Effect of diabetes mellitus on hepatic resection
K. Yanaga, T. Matsumata, H. Hayashi, M. Shimada, K. Urata, T. Suehiro and K. Sugimachi
Department of Surgery II, Kyushu University, Faculty of Medicine, Fukuoka, Japan.
We evaluated the effect of diabetes mellitus on mortality and morbidity
after elective hepatic resections. Of 209 patients who underwent hepatic
resections between April 1985 and July 1990, 49 (23.4%) were diabetic.

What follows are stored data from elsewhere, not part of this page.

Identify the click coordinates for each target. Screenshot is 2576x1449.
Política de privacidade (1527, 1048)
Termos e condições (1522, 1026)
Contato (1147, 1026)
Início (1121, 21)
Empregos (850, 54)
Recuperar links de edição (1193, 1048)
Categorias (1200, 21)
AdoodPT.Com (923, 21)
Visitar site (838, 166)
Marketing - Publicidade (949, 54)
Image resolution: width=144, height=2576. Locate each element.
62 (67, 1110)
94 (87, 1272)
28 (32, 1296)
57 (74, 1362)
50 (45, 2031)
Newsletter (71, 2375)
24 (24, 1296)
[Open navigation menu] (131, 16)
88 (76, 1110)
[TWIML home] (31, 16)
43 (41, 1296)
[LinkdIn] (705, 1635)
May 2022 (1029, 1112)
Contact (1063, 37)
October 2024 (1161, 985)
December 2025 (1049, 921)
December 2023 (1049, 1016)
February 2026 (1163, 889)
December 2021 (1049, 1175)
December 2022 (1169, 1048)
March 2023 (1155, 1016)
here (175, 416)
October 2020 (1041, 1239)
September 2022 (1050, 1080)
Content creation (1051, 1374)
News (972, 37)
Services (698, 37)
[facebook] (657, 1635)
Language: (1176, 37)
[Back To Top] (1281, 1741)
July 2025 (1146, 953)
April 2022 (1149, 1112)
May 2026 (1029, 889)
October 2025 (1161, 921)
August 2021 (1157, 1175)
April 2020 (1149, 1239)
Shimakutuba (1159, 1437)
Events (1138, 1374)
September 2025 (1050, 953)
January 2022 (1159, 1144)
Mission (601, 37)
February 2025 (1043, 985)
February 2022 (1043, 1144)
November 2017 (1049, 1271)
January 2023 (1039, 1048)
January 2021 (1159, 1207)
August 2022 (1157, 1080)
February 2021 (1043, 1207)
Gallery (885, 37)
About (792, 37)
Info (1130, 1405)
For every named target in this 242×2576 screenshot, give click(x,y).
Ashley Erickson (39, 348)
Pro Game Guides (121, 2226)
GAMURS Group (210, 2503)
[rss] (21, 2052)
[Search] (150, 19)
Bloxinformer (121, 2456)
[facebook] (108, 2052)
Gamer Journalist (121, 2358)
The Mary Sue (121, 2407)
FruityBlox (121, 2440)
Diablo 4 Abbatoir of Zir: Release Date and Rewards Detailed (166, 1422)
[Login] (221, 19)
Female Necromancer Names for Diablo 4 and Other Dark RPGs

Postoperative morbidity was more common among diabetics than among
nondiabetics (75.5% vs 51.3%), mainly due to hepatic decompensation (55.1%
vs 36.3%) and intraperitoneal sepsis (18.4% vs 6.3%). However, their
incidence of hospital death (2% vs 2.5%), mean +/- SD postoperative
hospital stay (36.1 +/- 20.2 days vs 29.4 +/- 28.2 days), and long-term
survival were comparable with those of nondiabetics. Diabetics with and
without complications were similar in preoperative or postoperative insulin
requirement, duration of diabetes, and preoperative fasting glucose.
Nevertheless, all eight patients with 24-hour urinary glucose excretion
above 1 g developed complications. We conclude that diabetics are at a high
risk of morbidity, but not of mortality after elective hepatic resection.